There's an episode of the television series M*A*S*H in which Hawkeye sends a telegram to President Truman in the middle of the Korean War, asking simply, "Who's responsible?"
On a much less violent and important level, I feel like sending the same message to a President every time I do my taxes.
Who exactly came up with this system, anyway? I know, Congress. Tax policy is public policy, so there are fingerprints everywhere.
Let's take an example. Thanks to some outside work, I have to pay self-employment tax. Here are some actual words from the form I had to fill:
Net earnings from self-employment. Multiply line 3 by 92.35% (.9235). If less than $400, do not file this schedule; you do not owe self-employment tax.
Self-employment tax: If the amount on line 4 is:
* $102,000 or less, multiply line 4 by 15.3% (.153).
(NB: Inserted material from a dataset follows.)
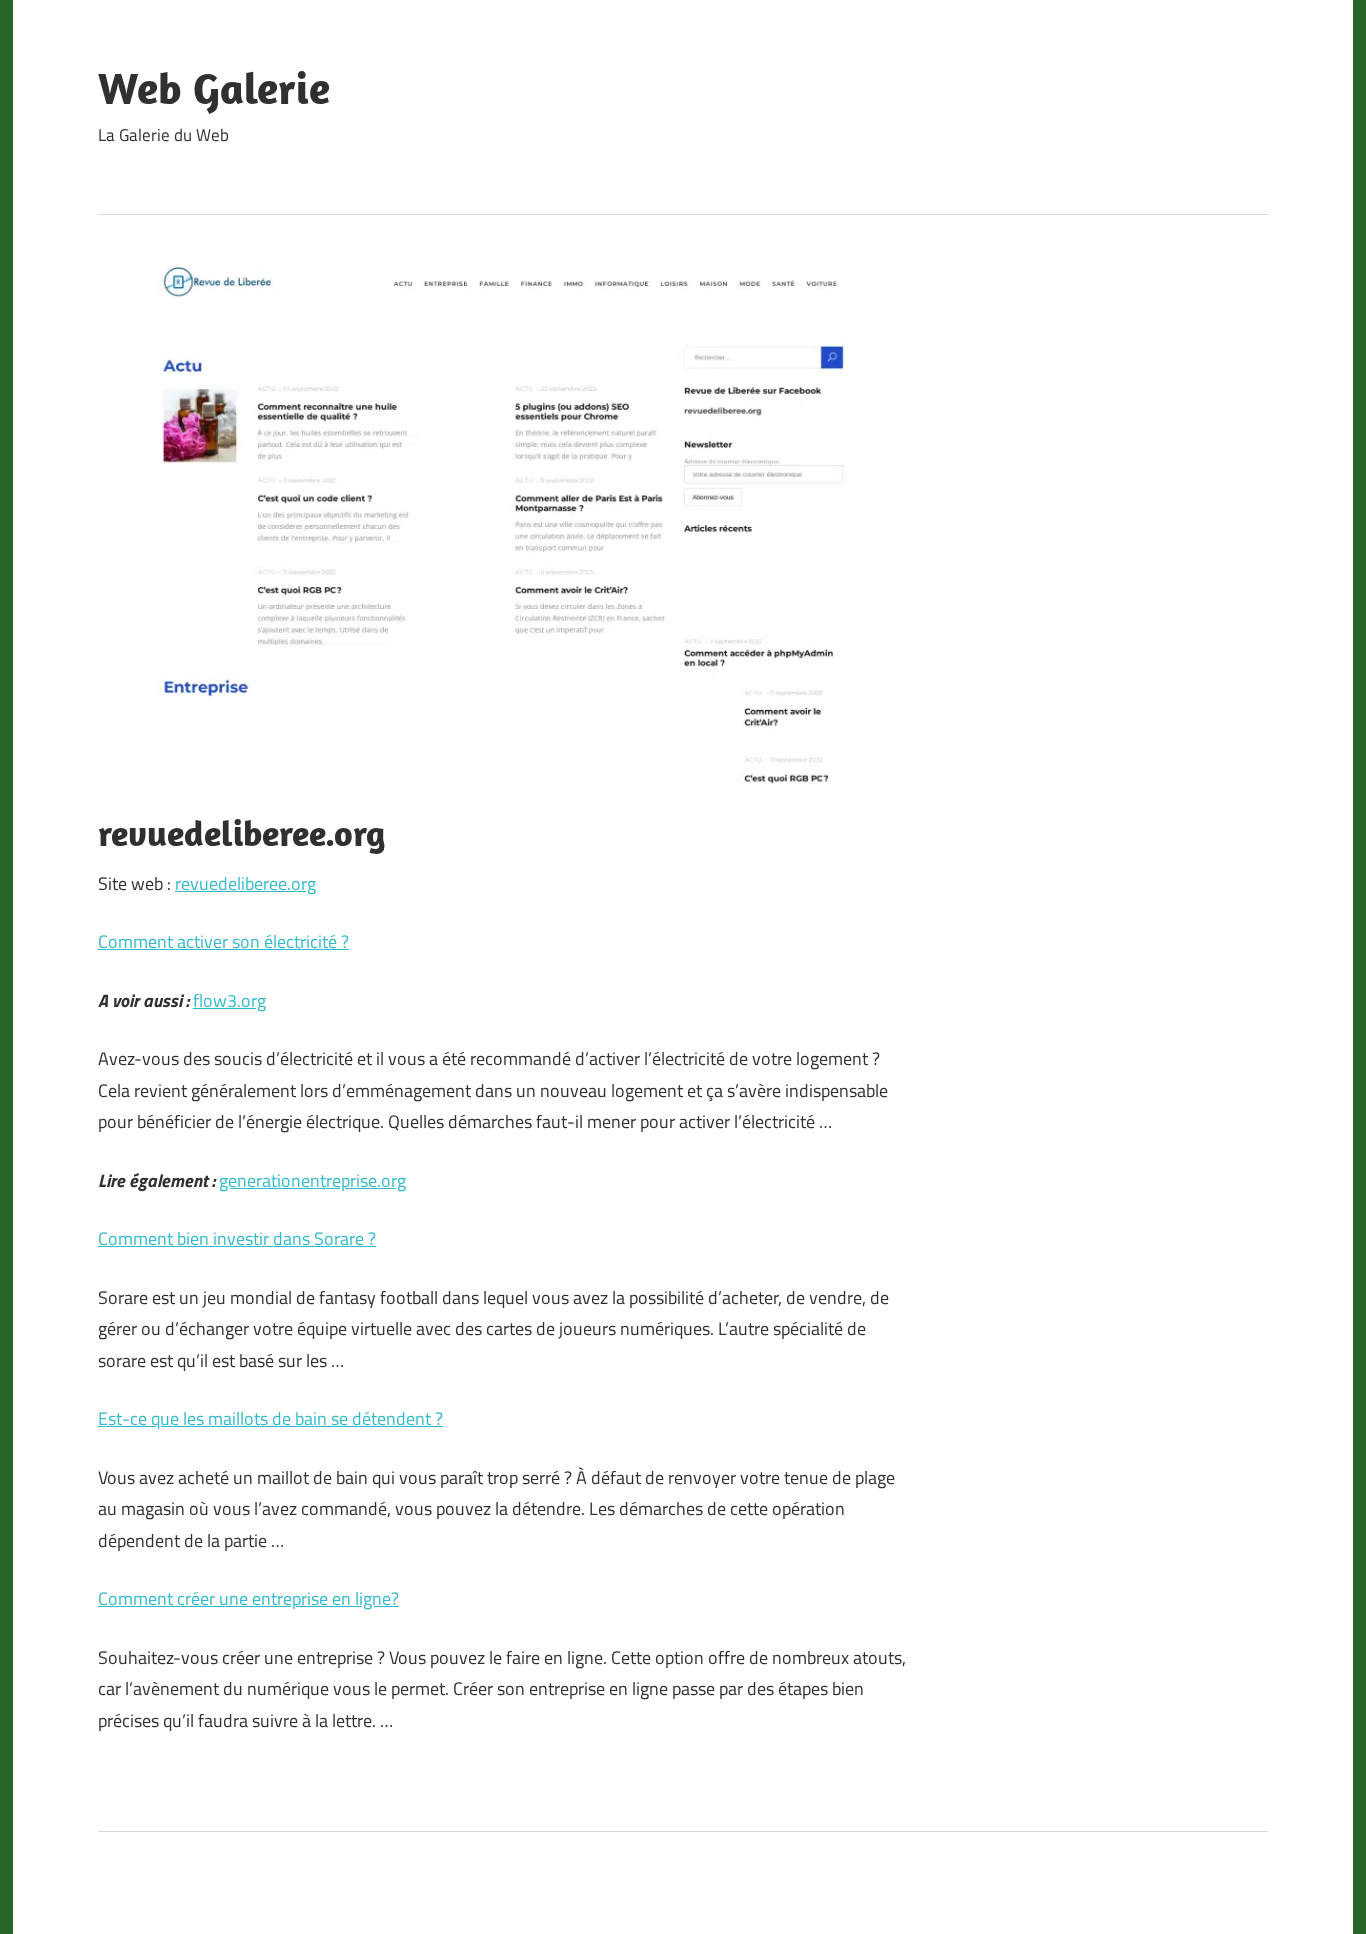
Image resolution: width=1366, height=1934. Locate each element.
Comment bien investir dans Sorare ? (237, 1238)
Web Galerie (214, 88)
Enter the result here and on Form 1040, line 57.
* More than $102,000, multiply line 4 by 2.9% (.029). Then, add $12,648 to the result. Enter the total here and on Form 1040, line 57.
Deduction for one-half of self-employment tax. Multiply line 5 by 50% (.5). Enter the result here and on Form 1040, line 27.
Wouldn't you like to know how someone came up with 92.35%?
Then there's the capital gains tax form (check it out here). I feel like I'm taking English as a second language courses when I read that. These two examples are relatively common and simple; what happens with the complicated stuff?
I used to do my own taxes, and have switched to the computer program TaxCut for guidance in the past several years. I admire the pluck of anyone who tries to do his or her own tax return without a computer if they have any deductions or outside income and/or if they don't have an accounting degree.
If any Congressional candidate pledges to greatly simplify the tax code (maybe not to the level of the Steve Forbes flat tax, but you get the idea), he or she will get my vote ... particularly if there's a special election just before April 15.